Masturbation and the New Moralism

A quote from Frank Furedi on Spiked-online, 4 August 2006

Marie Stopes International, one of the sponsors of Masturbate-a Thon, warns that “in our work all over the world, every day we see the consequences of fertile orgasms”. The denigration of the experience of a fertile orgasm expresses a profound sense of unease with human passion, particularly when it has life-creating consequences. Here, traditional prudishness is displaced by a far more lifeless dread of acting on spontaneous desire. Sadly, this dread also haunts sex education in schools, as instructors attempt to scare children from having sex by emphasising the emotional costs of such an experience. As one factsheet targeting teenagers claims, masturbation is “satisfying without risks”. From this standpoint, whether an act is morally right or wrong is determined by whether it has consequences.

Old Moralism

Consequentialism isn't a 'new' morality at all. Indeed John Stuart Mill advocated and propagated it in 1861 (through his book, 'Utilitarianism').

Of course, deciding what is a 'good' consequence depends on another foundational morality.

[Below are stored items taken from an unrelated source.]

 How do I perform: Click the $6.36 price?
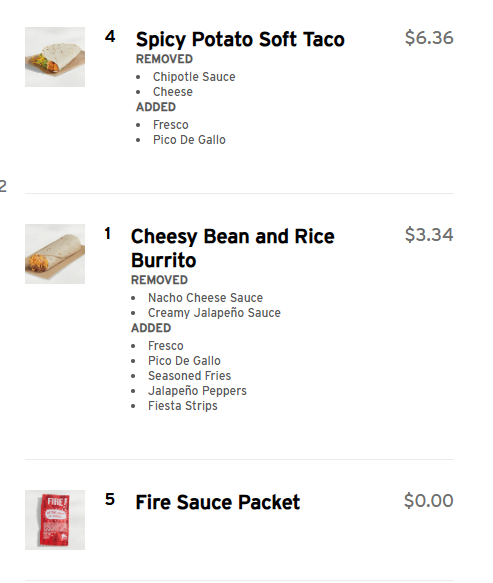click(x=429, y=38)
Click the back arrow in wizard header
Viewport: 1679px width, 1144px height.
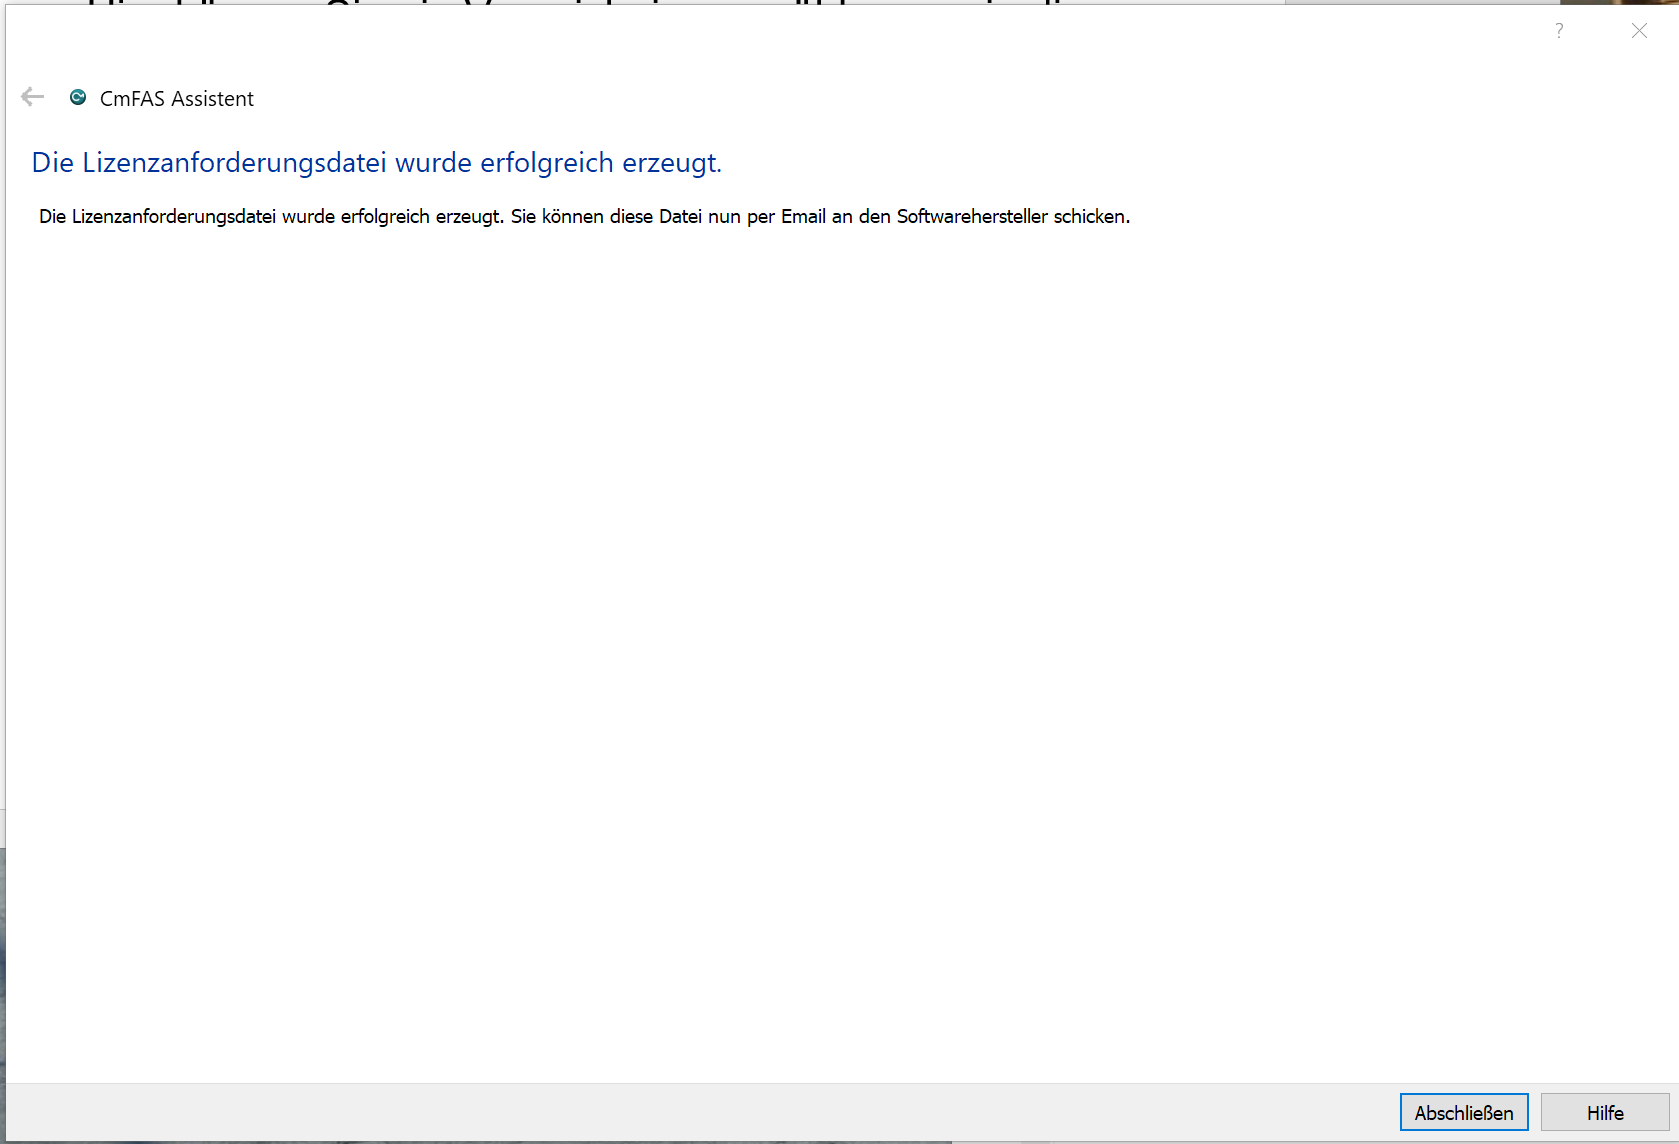(x=33, y=97)
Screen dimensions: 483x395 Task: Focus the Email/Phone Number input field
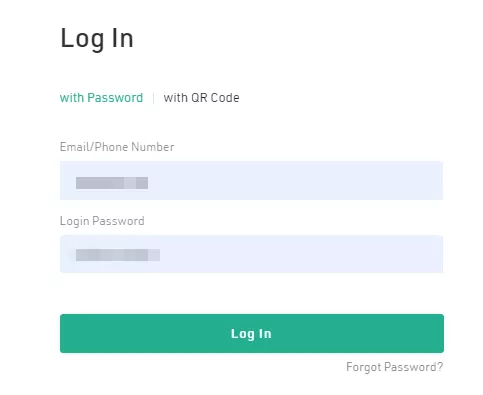251,181
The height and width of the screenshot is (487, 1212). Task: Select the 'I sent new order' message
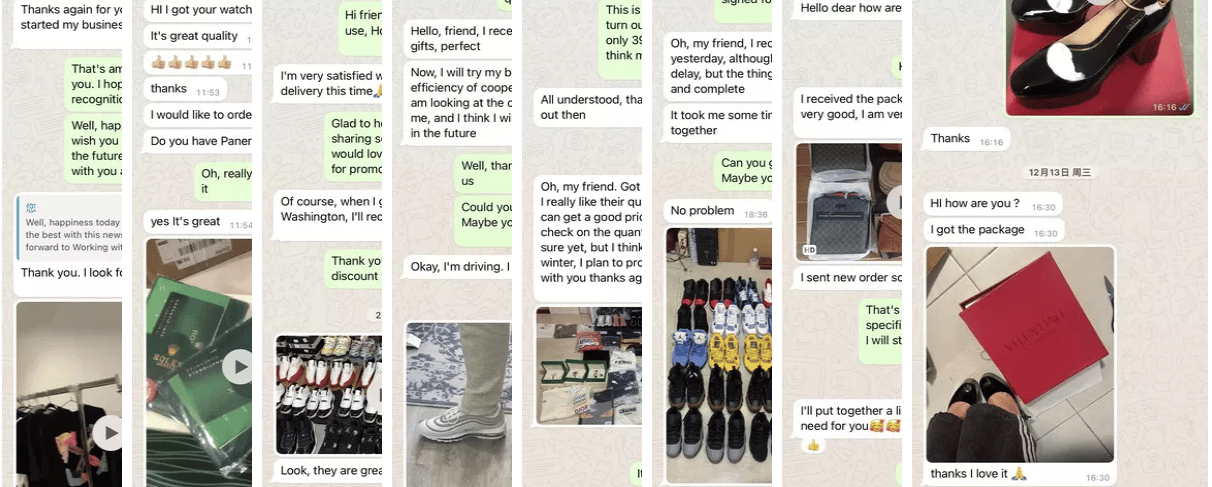click(x=849, y=277)
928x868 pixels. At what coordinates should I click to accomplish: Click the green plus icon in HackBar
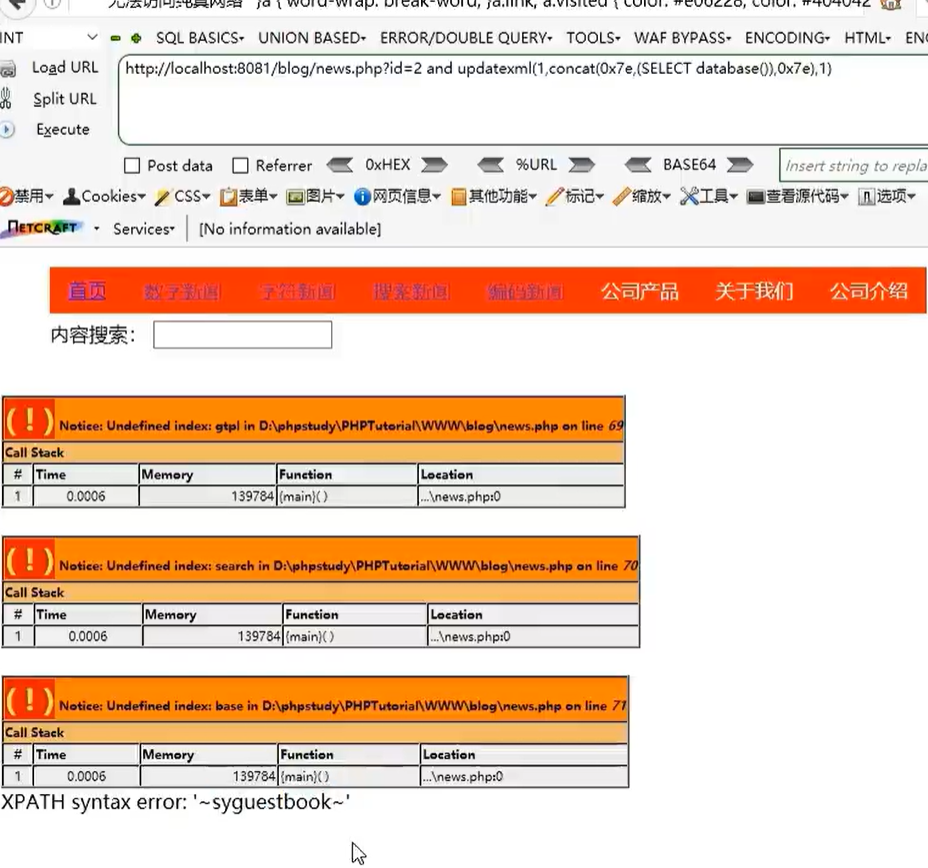click(136, 38)
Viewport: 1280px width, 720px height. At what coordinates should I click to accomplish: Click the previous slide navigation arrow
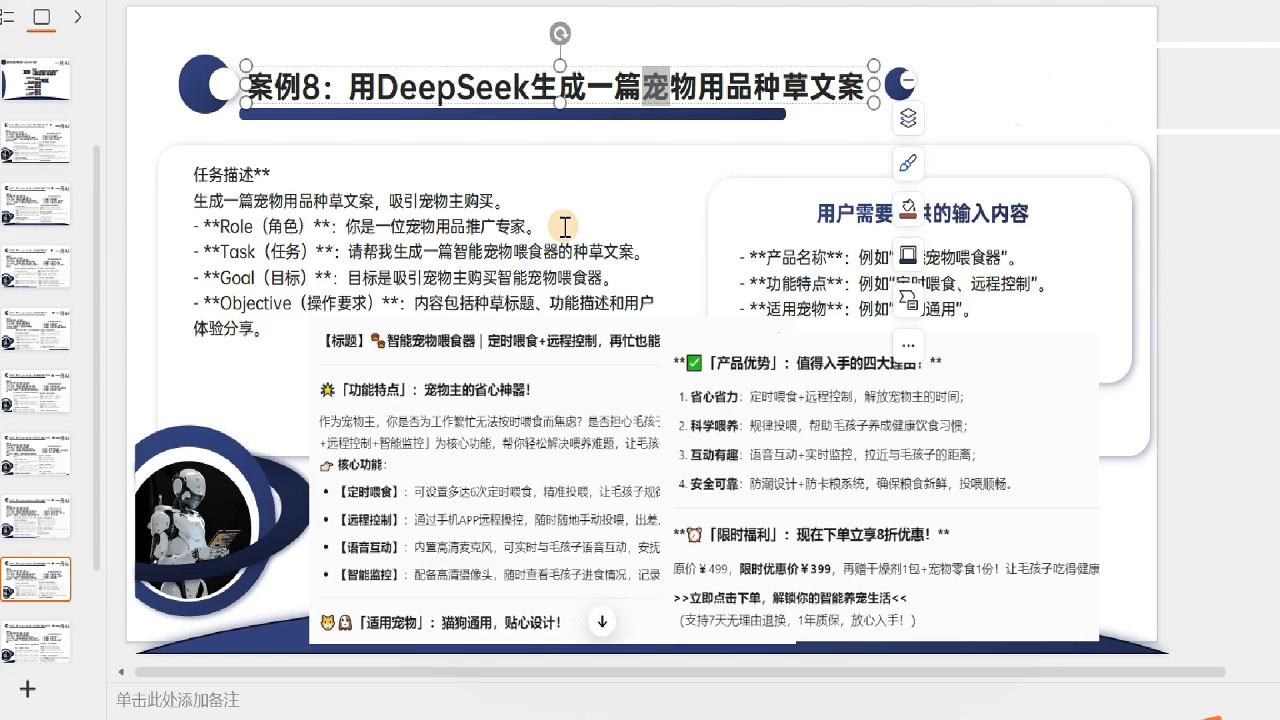click(121, 672)
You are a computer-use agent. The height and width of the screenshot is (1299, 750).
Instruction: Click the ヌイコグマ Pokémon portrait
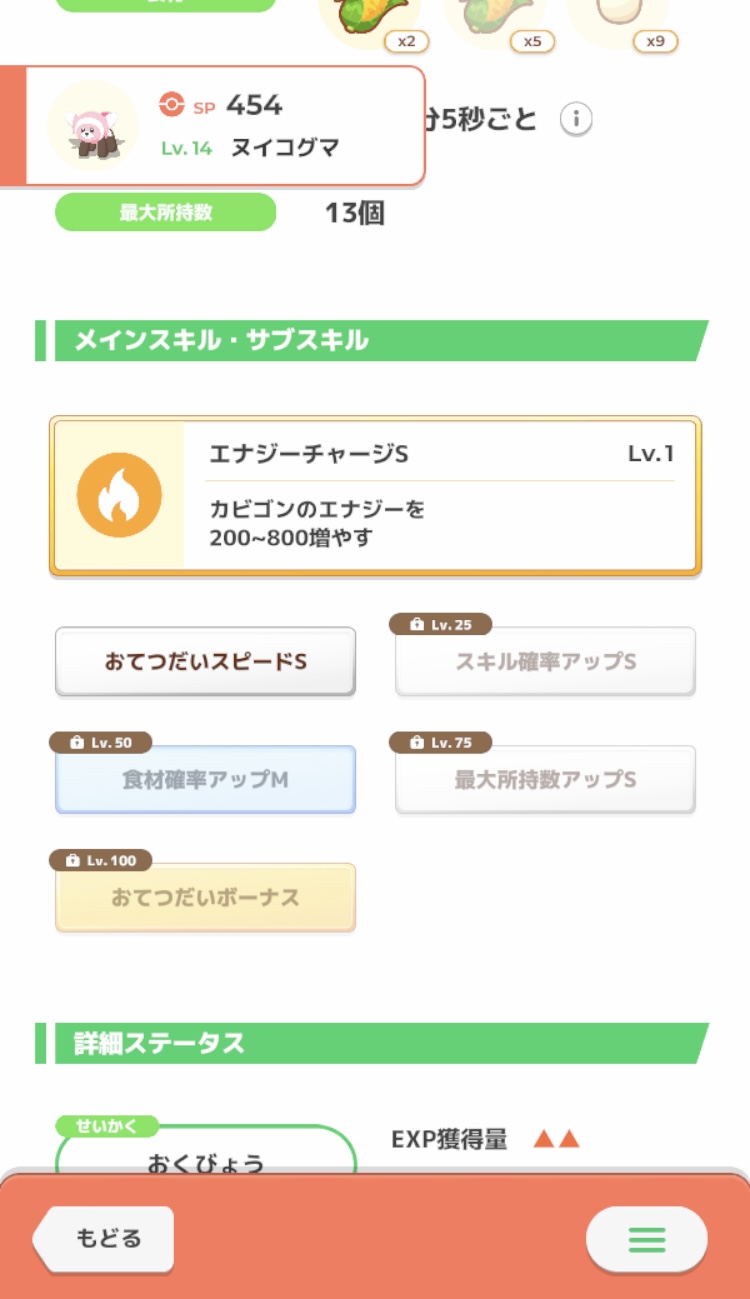pos(92,126)
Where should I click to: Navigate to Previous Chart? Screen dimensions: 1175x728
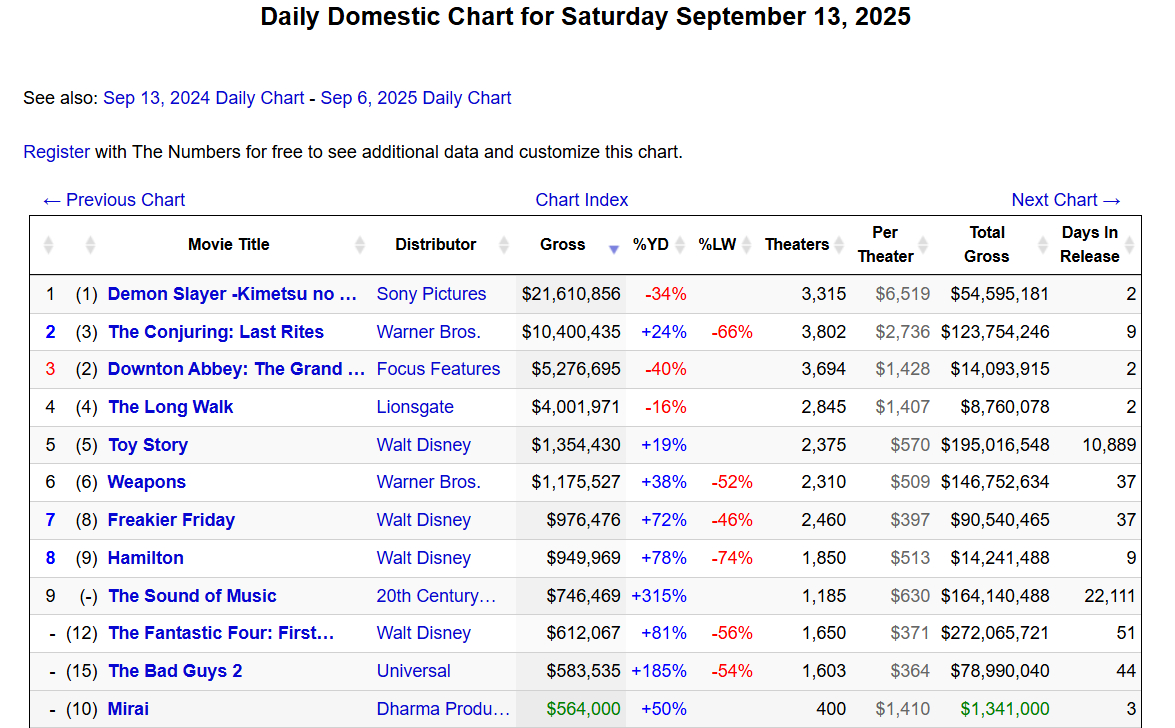coord(114,200)
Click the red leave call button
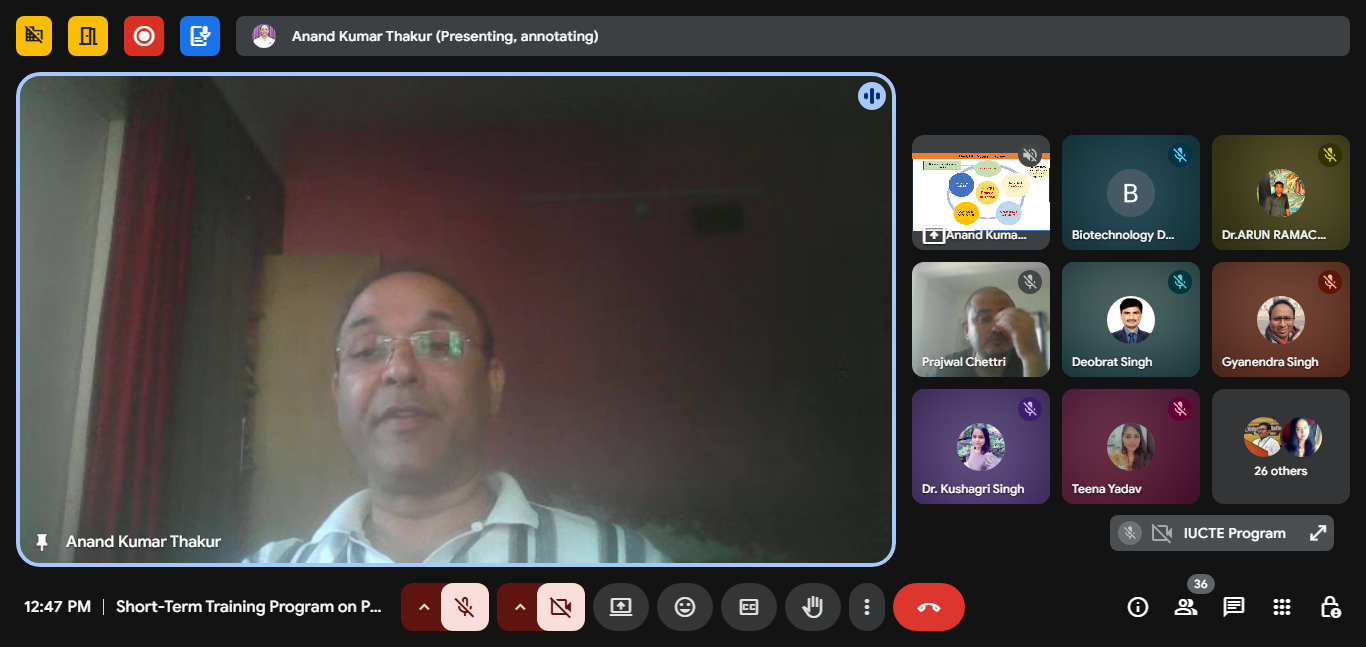This screenshot has height=647, width=1366. 928,607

This is why Nietzsche claims that consequentialism is, in fact, a form of secular Christianity (without it being aware of this).

The moderate Republican plan

The moderate Republican plan is to provide cryogenic freezers to all masturbating adolescents in the US so their sperm can be saved for later use for "snowflake fertilizations". The conservates ,however, advocate a Constitutional Amendment to prohibit such behavior.